I got backed into and front-ended last night. As fate would have it, a man in an SUV perpetrated the deed. I was minding my own business, headed out of old town Alexandria towards a small gathering at my friend Jim's house. As I headed up a side street, trying to make my way towards King street, a big ole Pathfinder in front of me stopped and started reversing at me. Never mind traffic flow and all, this car was headed in my direction, backwards. I could see what was about to happen, but caught by surprise, I couldn't find the buttons on my steering wheel to engage the horn.

I got out of the car, prepared to rail at the driver for crashing into me. The list of insults, epithets and other forms of verbal abuse that I was compiling in my head as I stepped out of my car was extensive. However,I was disarmed of all my rhetorical weaponry when I realized that the person who got out of the car was an incredibly old man, apologizing profusely. Apparently he got frightened out of his mind because a Lincoln towncar was backing out of a driveway too rapidly, and rather than honk he decided to ... reverse his car. Once we moved the cars, realized that there was no real damage to anything, save a small crease on my license plate, I asked the man if he was okay. His clutching at his heart didn't help make me any more comfortable.

As it turned out, I really didn't want to make a big deal about it. There was no damage, and there's little glory in cussing out a very apologetic old man who's afraid he might get a heart attack. I did, however, tell him that well, he didn't see me because he drives the suburban equivalent of a cement truck, and he agreed and apologized some more. He game me his name, and number, and once I told him mine he started inquiring as to my background, my family, and so on. He started telling me about his family (Sicilian) and his dinner party, where his two hard-of-hearing friends didn't hear him tell them that he'd pick them up at the corner and ended up taking a cab home, leaving him circling around the block for 45 minutes. He mentioned that a woman who tended the bar at his country club was Central American and had put her two kids through med school.
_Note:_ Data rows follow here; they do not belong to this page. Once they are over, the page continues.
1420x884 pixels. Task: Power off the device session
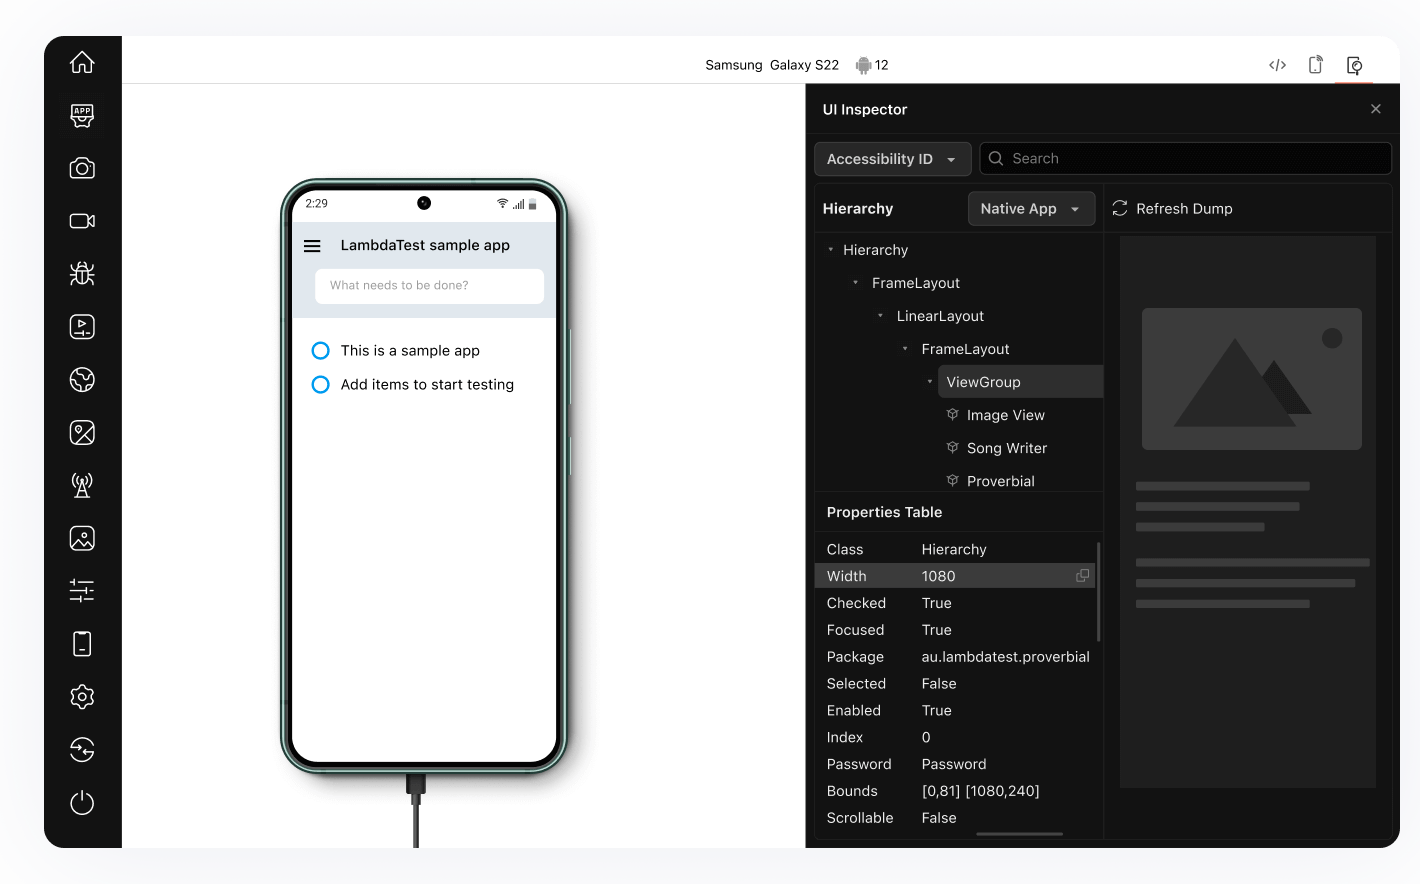pos(83,802)
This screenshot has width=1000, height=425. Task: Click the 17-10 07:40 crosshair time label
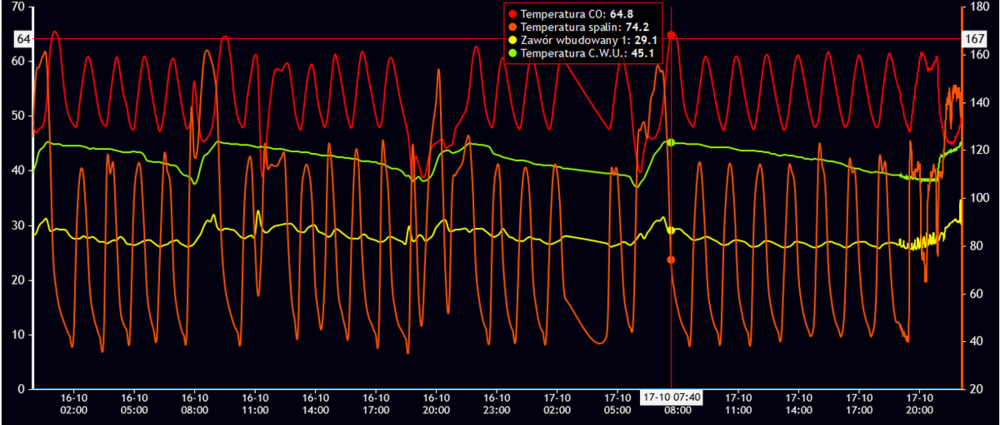coord(670,397)

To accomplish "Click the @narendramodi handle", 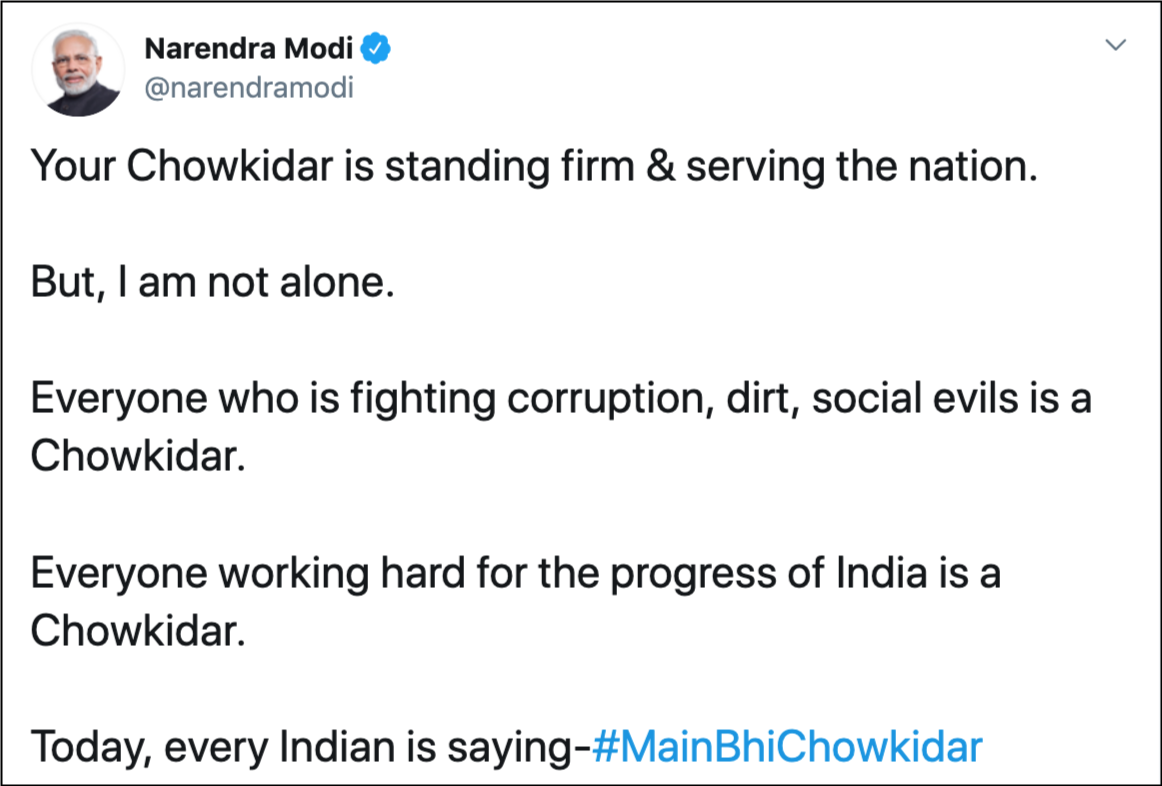I will (x=249, y=88).
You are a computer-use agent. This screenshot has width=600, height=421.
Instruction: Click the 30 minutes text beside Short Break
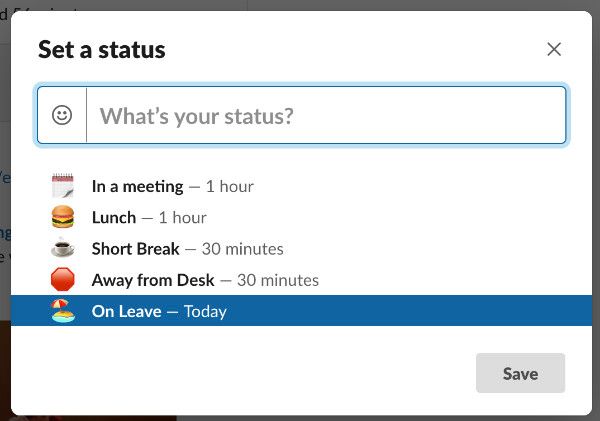coord(243,249)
He mentioned that some other person he knew was married to a Peruvian woman named Marisol, and that they had adopted a little child in Peru. I suppose he was grateful that I behaved with a certain degree of civility and wanted to make a social situation out of his ramming his tank into my car.

But, regardless of the fact that well, I was more afraid about the guy having a heart attack on the street than of there being damage to my front bumper, I'm still pissed. To get hit by a 79-year-old man who just left a dinner at a restaurant (presumably had some wine with his meal), and who's driving an SUV of the year, which I will assume he drives because he feels safer in it (I'm sure it's not because he has all the gear to carry for scuba diving), is the ultimate in karmic bad jokes. SUV drivers' desire to occupy the same physical space as me proved a contentious foe throughout the AIDS Ride training. Now, it's not ironic that I got hit in reverse (that's just unfortunate, Alanis), but the fact that I was hit by an SUV driven by someone that I could not cuss out most certainly is.